Weeks went by, then months, with paper restricting the ingress of all forms of light, earthly and celestial. ‘In this house, the morning never seems to come,’ Dilnavaz continued to complain. By and by, she learned new ways to deal with dust, webs, and household pests. The family grew accustomed to living in less light, as if blackout paper had always covered the windows. Occasionally, though, when Dilnavaz was feeling particularly harassed by quotidian matters, the paper became the target of her frustration: ‘Very nice this is. Son collects butterflies and moths, father collects spiders and cockroaches. Soon Khodadad Building will become one big insect museum.’

But three years later, the Pakistanis attacked to try to get a piece of Kashmir as they had done right after Partition, and blackout was declared once again. Then Gustad triumphantly pointed out to her the wisdom of his decision.

iii

He left his sleeping children and returned to read the rest of the paper. It was not yet time for his prayers: light had not yet broken on the horizon. He followed Dilnavaz to the kitchen and read the headline for her benefit: ‘Reign of Terror in East Pakistan’.

‘Wait, I am filling the matloo,’ she said, unable to hear over the gush of running water. The water pressure was low today, the drums took longer to fill. She wondered why, washing the square of lawn cloth to strain and store the day’s drinking water. She tossed the soggy cloth flat over the open mouth of the earthen pot. It landed with a sharp, wet slap. She bore downwards expertly at its centre, with her fingers, to create a cloth funnel.

‘It says that the Republic of Bangladesh has been proclaimed by the Awami League,’ Gustad continued when the tap was turned off. ‘In the canteen at lunch-time I told all the fellows this is exactly what would happen. They were saying that General Yahya would allow Sheikh Mujibur Rahman to form the government. My right hand I will cut off and give you, I said, if those fanatics and dictators respect the election results.’

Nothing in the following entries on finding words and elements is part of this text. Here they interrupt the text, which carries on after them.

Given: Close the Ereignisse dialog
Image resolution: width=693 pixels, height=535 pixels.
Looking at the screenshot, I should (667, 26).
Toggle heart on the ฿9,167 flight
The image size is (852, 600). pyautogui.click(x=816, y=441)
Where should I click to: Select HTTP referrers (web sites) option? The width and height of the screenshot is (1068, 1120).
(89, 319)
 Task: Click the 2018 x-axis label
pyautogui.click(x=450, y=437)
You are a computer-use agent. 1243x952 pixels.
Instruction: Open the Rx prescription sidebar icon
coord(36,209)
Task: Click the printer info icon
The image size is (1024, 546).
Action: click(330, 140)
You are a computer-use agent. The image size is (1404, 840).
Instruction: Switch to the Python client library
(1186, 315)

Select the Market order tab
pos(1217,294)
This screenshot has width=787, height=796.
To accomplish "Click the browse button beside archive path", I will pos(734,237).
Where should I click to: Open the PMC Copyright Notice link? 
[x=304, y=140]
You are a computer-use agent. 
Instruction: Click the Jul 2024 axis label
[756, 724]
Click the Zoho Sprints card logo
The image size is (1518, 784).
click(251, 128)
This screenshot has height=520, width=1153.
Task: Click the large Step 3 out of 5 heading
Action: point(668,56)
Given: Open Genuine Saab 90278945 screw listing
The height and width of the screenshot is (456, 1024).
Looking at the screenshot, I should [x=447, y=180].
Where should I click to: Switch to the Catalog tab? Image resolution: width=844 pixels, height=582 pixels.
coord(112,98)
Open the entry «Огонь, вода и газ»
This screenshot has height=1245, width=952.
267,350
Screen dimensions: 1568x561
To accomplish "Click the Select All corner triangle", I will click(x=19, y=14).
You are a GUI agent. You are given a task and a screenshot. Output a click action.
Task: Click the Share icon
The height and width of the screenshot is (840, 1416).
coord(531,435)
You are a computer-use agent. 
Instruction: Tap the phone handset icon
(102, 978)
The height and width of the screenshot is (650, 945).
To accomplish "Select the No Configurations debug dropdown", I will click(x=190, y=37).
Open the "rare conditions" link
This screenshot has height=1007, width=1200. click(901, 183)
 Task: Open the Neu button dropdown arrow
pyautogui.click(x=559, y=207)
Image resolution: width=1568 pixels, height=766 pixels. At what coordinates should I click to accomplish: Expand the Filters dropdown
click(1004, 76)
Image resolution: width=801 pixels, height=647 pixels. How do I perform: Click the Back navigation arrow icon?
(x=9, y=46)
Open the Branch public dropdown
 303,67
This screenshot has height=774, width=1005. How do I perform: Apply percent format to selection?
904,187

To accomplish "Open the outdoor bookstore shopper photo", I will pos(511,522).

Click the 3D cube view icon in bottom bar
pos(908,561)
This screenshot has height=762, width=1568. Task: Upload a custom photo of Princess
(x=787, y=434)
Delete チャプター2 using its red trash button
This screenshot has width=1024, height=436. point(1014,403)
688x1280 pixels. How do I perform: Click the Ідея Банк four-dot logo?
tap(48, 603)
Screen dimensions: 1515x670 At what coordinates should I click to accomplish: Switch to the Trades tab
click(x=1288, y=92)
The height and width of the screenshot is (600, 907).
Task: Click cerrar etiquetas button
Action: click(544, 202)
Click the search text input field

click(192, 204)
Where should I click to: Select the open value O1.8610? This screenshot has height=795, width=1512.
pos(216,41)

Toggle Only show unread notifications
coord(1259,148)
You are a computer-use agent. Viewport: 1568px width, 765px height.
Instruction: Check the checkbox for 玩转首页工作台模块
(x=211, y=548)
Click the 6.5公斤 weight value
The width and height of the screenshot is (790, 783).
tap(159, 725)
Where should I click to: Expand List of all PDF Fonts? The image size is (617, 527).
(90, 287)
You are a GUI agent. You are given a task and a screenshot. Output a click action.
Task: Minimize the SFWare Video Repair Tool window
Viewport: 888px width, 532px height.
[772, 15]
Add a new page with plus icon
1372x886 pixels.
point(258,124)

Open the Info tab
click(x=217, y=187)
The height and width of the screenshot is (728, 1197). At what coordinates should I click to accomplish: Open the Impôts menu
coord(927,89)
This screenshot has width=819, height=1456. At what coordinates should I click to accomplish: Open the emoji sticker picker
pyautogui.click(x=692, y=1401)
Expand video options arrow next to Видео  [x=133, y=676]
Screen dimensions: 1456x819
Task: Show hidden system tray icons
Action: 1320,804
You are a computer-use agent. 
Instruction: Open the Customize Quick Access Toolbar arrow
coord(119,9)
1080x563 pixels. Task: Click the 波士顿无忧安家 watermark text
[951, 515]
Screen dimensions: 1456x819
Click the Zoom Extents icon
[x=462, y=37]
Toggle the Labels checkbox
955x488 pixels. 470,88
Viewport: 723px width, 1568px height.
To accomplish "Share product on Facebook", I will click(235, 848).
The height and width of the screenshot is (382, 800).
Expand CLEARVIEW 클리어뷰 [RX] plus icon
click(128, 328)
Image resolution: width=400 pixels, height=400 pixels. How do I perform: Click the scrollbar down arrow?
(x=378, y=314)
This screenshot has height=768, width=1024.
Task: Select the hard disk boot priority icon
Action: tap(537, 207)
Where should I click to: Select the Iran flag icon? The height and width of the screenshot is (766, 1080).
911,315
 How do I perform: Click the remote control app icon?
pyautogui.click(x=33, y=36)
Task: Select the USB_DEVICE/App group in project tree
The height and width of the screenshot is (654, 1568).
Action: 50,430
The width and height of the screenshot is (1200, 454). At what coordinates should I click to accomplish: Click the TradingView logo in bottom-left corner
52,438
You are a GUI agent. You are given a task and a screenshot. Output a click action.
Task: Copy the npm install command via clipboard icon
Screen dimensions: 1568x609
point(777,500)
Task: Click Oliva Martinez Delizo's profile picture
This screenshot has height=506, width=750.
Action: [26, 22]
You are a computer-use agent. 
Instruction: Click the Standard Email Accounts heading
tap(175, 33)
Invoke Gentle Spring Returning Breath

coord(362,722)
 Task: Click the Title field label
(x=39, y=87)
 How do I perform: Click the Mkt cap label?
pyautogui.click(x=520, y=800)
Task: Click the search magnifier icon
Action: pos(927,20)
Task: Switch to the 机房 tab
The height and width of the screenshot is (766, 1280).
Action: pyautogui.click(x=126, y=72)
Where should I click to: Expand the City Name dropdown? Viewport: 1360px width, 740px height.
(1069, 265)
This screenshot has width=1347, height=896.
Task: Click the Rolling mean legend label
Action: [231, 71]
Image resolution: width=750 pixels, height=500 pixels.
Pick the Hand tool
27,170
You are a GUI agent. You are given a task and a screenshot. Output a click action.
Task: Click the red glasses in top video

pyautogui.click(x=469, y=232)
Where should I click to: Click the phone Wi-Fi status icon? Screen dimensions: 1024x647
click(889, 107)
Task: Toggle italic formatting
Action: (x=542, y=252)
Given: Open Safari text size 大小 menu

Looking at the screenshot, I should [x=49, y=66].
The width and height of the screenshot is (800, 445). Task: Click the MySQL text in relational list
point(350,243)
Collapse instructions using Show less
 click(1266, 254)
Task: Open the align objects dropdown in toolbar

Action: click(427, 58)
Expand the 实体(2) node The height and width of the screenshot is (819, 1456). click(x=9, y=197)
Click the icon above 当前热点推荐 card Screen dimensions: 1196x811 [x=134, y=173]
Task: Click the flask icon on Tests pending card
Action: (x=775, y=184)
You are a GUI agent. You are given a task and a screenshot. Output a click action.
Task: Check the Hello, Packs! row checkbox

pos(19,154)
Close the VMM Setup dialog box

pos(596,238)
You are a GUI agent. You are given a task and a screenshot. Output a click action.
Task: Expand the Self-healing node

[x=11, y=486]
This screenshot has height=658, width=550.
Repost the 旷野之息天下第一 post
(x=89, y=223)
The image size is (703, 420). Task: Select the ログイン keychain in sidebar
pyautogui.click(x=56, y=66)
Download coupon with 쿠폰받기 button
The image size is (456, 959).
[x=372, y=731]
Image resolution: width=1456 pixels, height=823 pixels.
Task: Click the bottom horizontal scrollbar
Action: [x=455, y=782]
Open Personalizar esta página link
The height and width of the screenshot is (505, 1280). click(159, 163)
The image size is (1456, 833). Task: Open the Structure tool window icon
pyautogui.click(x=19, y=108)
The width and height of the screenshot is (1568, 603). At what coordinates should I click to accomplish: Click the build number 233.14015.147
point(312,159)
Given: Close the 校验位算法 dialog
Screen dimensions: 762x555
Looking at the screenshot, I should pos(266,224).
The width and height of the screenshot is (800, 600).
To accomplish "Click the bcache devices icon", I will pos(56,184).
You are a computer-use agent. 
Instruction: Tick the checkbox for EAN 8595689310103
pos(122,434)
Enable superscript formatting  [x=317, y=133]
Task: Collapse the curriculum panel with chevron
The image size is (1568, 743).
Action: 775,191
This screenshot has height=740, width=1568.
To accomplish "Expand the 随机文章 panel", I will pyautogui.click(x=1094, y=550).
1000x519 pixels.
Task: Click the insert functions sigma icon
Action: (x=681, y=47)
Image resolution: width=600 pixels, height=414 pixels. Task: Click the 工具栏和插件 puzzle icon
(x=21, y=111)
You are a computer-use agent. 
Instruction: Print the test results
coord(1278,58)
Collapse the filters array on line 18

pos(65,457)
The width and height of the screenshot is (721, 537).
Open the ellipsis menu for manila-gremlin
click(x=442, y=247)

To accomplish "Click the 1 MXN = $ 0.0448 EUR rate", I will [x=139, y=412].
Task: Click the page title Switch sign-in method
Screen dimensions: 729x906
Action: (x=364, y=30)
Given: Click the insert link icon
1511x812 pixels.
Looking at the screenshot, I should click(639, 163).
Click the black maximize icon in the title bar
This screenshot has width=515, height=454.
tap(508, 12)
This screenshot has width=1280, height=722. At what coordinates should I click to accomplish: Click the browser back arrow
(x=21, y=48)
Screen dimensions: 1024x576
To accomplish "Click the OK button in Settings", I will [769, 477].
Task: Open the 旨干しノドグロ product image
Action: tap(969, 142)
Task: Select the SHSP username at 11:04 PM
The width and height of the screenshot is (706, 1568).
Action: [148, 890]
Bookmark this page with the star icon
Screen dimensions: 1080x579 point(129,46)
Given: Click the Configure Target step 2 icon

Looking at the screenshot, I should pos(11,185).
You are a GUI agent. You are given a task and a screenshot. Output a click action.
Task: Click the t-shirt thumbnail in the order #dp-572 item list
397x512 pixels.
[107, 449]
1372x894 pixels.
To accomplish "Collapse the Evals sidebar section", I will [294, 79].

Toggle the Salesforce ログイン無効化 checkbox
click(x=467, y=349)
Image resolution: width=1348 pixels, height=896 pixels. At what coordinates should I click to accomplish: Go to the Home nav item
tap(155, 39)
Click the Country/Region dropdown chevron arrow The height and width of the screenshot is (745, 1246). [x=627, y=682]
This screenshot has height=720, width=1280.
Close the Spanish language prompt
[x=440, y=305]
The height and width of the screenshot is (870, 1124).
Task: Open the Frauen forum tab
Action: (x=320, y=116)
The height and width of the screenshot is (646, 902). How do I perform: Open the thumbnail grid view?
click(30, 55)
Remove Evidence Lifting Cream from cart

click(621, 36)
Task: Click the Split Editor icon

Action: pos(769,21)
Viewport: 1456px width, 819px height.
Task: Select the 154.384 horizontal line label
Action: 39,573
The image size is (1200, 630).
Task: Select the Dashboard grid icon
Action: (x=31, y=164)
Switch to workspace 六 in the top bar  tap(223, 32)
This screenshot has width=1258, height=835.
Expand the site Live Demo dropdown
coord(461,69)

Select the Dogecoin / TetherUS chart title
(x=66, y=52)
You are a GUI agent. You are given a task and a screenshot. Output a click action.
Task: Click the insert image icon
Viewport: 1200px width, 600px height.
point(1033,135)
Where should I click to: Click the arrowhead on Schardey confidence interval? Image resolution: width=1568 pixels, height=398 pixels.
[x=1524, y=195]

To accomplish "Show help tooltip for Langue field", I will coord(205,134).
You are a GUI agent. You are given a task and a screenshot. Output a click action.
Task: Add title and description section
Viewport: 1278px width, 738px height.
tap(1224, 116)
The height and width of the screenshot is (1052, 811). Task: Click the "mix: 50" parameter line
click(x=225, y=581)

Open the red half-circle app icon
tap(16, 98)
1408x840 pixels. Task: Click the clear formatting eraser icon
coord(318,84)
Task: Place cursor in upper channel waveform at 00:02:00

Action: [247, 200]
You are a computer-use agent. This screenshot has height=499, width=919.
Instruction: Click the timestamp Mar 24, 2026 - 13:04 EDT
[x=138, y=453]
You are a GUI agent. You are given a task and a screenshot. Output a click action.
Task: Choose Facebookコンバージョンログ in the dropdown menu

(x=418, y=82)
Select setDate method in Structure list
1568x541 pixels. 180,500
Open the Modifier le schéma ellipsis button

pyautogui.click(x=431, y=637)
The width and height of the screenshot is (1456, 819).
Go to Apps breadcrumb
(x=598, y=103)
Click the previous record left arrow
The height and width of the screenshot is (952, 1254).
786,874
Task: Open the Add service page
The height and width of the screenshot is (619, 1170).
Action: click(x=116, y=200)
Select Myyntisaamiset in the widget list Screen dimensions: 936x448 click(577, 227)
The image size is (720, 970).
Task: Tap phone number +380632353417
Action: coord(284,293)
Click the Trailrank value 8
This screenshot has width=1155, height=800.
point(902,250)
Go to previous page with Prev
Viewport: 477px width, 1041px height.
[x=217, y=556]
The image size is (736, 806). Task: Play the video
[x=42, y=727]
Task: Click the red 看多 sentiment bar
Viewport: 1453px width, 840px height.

‘What will happen now?’ He ignored her question and read silently, about Bengali refugees streaming over the border with tales of terror and bestiality, of torture and killings and mutilations; of women in ditches with their breasts sliced off, babies impaled on bayonets, charred bodies everywhere, whole villages razed.

The earthen pot was full to the brim. Dilnavaz measured six drops of the dark crimson solution. It never stopped nagging her that they did not boil the water. But Gustad said that straining and adding potassium permanganate was precaution enough. She tried to wring dry a soaked corner of her faded floral nightgown. The veins, prominently blue on her much-too-rapidly ageing hands, swelled with the effort. The lid of the boiling kettle jiggled and rattled.

‘I wonder what Major Bilimoria would have thought,’ she said, scooping in three spoons of Brooke Bond. The kettle’s noisy gurgles became soft murmurs. She hated making tea directly in the kettle, but the dark brown English teapot they had used for more than twenty years had cracked. The frayed tea cozy, spilling mildewy stuffing, also needed to be replaced.